Find all x and y between 0 and 2pi so that the equation is ture
-2 cosx -i sin y = 2 sinx +i
i am also having trouble with this one
Simplify the power of i
i to the 39th power
i^1 = i
i^2 = -1
i^3 = -i
i^4 = (i^2)^2 =-1^2 = 1
i^38 =(i^2)^19 = -1
so
i^39 = -1*i = -i
If -2 cosx -i sin y = 2 sinx +i
both the real and imaginary terms on opposite sides of the equation must be equal.
-2 cos x = 2 sin x
Divide both sides by 2 cos x to solve for x
-1 = tan x
x = 3 pi/4 and 7 pi/4
From the imaginary part of the equation
sin y = -1
y = (3/2) pi
To find all values of x and y between 0 and 2pi that satisfy the equation -2cos(x) - i sin(y) = 2sin(x) + i, we can approach it in the following steps:
Step 1: Separate the real and imaginary parts of the equation.
-2cos(x) = 2sin(x)
and
-sin(y) = 1
Step 2: Simplify each equation separately.

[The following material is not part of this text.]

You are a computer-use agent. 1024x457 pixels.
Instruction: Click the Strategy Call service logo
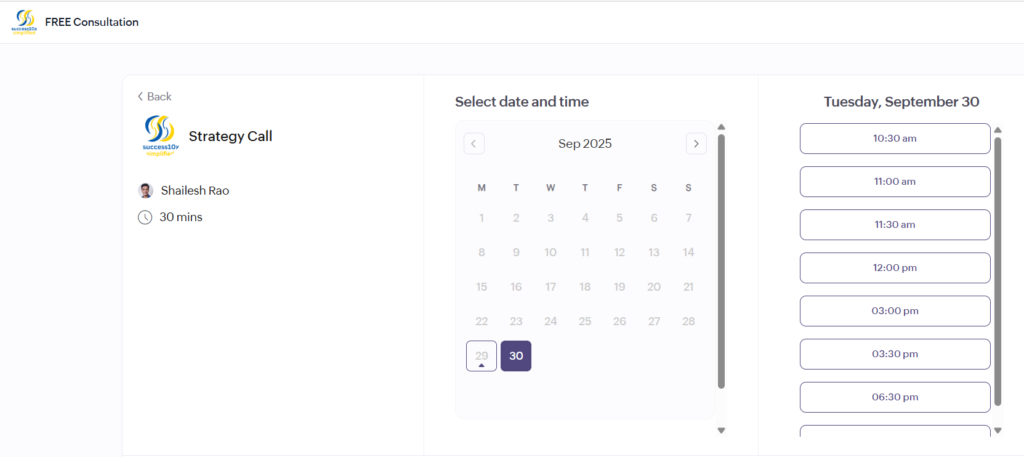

For the first equation, divide both sides by 2:
cos(x) = -sin(x)
For the second equation, multiply both sides by -1:
sin(y) = -1
Step 3: Solve each equation to find the values of x and y within the given range.
For the first equation, we use the identity cos(x) = sin(pi/2 - x):
sin(pi/2 - x) = -sin(x)
To find solutions for x, we compare the angles inside the trigonometric functions:
pi/2 - x = -x + k * pi, where k is an integer
Simplifying further:
pi/2 = -k * pi
x = pi/2 - k * pi
Since the range for x is between 0 and 2pi, we have two solutions:
x = pi/2 and x = 3pi/2
For the second equation, we have y = 3pi/2 as the only solution.
Therefore, the solutions for x and y between 0 and 2pi that satisfy the given equation are x = pi/2, x = 3pi/2, and y = 3pi/2.
Regarding the second question, simplifying i to the power of 39 can be done by considering the pattern in powers of i.
i raised to any positive power follows a pattern: i, -1, -i, 1.
Since 39 is not divisible by 4, we can divide it by 4 and find the remainder:
39 divided by 4 is 9, with a remainder of 3.
Since 3 corresponds to the third term in the sequence, the solution will be -i.
Therefore, i to the power of 39 simplifies to -i.